Logarithm problem

**SVXX** · May 11th 2008, 10:11 PM

This equation has me at loggerheads...

$6(\log_{x}2 - \log_{4}x) + 7 = 0$

Even a hint would be appreciated!

**Moo** · May 11th 2008, 10:25 PM

Hello,

Originally Posted by SVXX

This equation has me at loggerheads...

$6(\log_{x}2 - \log_{4}x) + 7 = 0$

Even a hint would be appreciated!

Note that $\log_n x=\frac{\ln x}{\ln n}$

So $\log_x 2=\frac{\ln 2}{\ln x}$

And $\log_4 x=\frac{\ln x}{\ln 4}$

Multiply by ln(x), and ln(4) if you want to, then susbtitute y=ln x

**SVXX** · May 11th 2008, 10:35 PM

We haven't done natural logarithms in class yet, LOL.
Could I get some further tips for this?
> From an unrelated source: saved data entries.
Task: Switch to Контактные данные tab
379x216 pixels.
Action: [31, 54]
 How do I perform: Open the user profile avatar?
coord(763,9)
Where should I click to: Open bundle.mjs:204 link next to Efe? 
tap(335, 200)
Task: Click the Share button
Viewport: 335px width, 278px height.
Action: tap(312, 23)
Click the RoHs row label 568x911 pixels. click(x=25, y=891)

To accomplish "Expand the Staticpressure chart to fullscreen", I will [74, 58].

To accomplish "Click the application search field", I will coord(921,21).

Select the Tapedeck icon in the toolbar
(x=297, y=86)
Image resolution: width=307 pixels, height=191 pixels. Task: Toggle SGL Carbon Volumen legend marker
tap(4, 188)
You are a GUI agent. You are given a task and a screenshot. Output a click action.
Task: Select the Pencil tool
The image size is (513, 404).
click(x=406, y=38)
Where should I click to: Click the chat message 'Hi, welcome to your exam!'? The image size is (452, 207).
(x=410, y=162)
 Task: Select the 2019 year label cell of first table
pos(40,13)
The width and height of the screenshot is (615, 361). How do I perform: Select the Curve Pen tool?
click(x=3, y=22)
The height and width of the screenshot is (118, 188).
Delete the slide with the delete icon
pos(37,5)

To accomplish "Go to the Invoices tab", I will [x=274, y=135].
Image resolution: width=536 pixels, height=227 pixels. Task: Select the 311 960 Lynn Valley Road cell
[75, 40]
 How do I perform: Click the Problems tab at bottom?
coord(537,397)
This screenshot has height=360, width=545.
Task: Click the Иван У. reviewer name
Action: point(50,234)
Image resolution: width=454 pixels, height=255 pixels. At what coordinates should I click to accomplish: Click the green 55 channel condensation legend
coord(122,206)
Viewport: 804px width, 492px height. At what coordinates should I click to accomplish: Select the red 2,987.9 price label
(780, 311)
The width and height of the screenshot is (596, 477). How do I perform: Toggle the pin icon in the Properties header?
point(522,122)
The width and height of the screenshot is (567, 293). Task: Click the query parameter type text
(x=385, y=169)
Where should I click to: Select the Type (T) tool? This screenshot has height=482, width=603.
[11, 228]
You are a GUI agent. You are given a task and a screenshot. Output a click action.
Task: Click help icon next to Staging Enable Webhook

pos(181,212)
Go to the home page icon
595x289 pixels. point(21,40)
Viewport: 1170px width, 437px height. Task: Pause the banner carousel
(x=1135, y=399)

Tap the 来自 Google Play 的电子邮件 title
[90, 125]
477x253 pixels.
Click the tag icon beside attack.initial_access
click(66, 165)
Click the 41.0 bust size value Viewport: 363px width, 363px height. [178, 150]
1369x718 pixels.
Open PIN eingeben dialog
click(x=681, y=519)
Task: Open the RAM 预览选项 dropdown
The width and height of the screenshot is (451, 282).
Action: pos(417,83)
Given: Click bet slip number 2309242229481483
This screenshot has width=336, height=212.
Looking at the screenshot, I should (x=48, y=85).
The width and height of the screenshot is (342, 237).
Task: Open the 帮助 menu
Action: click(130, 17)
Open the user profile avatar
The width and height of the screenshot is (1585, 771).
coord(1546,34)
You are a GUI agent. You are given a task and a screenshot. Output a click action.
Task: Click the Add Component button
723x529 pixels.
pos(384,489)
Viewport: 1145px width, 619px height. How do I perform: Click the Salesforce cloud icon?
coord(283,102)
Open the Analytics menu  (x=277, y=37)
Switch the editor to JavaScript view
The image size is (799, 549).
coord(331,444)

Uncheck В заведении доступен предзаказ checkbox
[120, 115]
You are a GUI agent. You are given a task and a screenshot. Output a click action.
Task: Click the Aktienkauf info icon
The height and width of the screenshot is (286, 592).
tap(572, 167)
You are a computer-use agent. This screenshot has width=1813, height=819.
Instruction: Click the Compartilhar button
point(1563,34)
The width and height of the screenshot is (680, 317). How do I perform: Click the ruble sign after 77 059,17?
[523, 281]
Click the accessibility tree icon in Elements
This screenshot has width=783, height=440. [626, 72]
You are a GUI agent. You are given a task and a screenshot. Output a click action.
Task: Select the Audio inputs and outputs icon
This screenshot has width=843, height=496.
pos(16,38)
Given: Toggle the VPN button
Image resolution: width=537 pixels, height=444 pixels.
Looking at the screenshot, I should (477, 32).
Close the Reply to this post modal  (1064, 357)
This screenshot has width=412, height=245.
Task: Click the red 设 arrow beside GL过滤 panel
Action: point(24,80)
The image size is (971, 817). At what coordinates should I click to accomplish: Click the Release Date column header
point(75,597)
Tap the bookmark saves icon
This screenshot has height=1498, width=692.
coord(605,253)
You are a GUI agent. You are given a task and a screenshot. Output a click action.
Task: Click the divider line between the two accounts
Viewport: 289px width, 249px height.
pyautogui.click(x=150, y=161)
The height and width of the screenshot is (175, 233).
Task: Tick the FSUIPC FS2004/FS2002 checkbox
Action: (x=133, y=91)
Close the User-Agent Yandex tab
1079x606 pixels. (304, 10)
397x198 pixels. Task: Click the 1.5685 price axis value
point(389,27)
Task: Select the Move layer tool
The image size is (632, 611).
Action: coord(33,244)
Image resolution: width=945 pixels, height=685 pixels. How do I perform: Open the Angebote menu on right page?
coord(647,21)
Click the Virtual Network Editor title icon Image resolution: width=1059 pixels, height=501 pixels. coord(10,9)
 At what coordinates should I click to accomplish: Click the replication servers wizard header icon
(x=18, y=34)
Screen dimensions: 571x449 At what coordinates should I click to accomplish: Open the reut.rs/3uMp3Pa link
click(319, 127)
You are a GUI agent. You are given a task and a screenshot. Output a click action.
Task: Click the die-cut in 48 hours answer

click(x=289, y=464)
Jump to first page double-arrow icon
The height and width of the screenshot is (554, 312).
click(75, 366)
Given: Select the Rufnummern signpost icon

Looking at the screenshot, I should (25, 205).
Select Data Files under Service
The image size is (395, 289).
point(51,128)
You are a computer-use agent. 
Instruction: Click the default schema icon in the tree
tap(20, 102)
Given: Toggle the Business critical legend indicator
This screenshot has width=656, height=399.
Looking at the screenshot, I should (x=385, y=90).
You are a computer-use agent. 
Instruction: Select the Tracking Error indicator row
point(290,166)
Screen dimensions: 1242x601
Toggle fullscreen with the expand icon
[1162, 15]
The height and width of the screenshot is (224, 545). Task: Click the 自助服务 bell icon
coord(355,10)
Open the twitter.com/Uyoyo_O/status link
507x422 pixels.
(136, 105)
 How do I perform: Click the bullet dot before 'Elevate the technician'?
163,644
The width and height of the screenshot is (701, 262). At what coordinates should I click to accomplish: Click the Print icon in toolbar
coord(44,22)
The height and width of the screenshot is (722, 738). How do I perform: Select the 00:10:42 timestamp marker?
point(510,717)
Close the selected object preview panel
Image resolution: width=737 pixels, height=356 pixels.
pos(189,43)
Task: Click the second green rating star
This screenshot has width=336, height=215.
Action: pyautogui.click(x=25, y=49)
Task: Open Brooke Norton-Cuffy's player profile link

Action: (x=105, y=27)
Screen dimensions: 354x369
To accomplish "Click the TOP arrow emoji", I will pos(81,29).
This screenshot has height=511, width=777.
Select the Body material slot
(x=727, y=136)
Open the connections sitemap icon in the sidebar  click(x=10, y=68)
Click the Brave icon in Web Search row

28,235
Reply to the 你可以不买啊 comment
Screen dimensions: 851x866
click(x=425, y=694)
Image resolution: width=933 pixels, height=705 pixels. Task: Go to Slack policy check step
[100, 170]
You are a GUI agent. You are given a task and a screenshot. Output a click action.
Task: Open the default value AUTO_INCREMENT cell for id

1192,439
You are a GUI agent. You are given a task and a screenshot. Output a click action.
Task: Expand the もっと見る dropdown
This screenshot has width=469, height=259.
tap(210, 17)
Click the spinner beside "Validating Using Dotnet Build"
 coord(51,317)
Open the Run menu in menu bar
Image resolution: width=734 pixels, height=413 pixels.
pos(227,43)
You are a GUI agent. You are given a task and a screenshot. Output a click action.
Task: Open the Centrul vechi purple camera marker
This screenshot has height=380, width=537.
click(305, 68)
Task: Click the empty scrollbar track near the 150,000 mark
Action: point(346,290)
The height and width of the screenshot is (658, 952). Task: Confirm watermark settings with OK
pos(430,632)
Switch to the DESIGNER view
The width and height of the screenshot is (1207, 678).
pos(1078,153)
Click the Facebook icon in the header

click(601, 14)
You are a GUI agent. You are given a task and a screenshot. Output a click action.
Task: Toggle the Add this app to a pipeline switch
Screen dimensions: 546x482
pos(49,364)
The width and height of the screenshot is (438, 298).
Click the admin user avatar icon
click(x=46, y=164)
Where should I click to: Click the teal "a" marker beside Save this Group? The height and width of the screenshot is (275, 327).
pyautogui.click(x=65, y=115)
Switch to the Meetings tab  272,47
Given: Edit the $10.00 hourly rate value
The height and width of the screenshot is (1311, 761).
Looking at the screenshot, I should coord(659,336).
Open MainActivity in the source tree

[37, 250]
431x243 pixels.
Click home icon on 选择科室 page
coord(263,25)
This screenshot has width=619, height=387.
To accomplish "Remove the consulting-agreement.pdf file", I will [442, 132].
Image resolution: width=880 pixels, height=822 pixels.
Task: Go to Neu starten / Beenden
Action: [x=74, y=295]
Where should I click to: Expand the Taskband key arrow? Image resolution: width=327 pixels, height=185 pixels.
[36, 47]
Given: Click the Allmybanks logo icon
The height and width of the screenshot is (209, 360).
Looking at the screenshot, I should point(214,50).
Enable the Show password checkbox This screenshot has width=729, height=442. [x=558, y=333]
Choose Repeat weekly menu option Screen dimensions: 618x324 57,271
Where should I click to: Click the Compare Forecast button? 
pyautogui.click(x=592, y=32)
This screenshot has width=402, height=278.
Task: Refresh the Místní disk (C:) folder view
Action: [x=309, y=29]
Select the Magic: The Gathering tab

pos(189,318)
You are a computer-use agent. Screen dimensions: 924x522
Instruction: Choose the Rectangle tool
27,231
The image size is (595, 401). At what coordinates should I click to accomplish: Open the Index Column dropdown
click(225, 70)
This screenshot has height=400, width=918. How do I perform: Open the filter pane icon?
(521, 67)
Or is there any other way to solve it?

**Moo** · May 11th 2008, 10:40 PM

Ok...

There is a formula :

$\log_b x=\frac{1}{\log_a b} \cdot \log_a x$ (took it from Wikipedia)

Taking $b=x$ and $a=4$ , you get :

$\log_x 2=\frac{1}{\log_4 x} \cdot \log_4 2$

So now you're working on base 4

This time, multiply by $\log_4 x$

**SVXX** · May 11th 2008, 11:08 PM

If I take $\log_{4}x$ as y, it will turn out to be a quadratic equation. So I guess we'll have two answers...

$ \log_{x}2 - \log_{4}x = -7/6$
$=> \log_{4}2/\_log_{4}x - \log_{4}x = -7/6$
$=> 1/2/y - y = -7/6$
$=> 1/2y - y = -7/6$
$=> 6y*y - 7y - 3 = 0$

The roots for y are 1.5 and 0.3333.
Taking y = 1.5,
$ \log_{4}x = 1.5 $
4 raised to 3/2 or 1.5 is x, or x = 8.
Merci beaucoup, Madame :P

**Moo** · May 11th 2008, 11:12 PM

Originally Posted by SVXX

If I take $\log_{4}x$ as y, it will turn out to be a quadratic equation. So I guess we'll have two answers...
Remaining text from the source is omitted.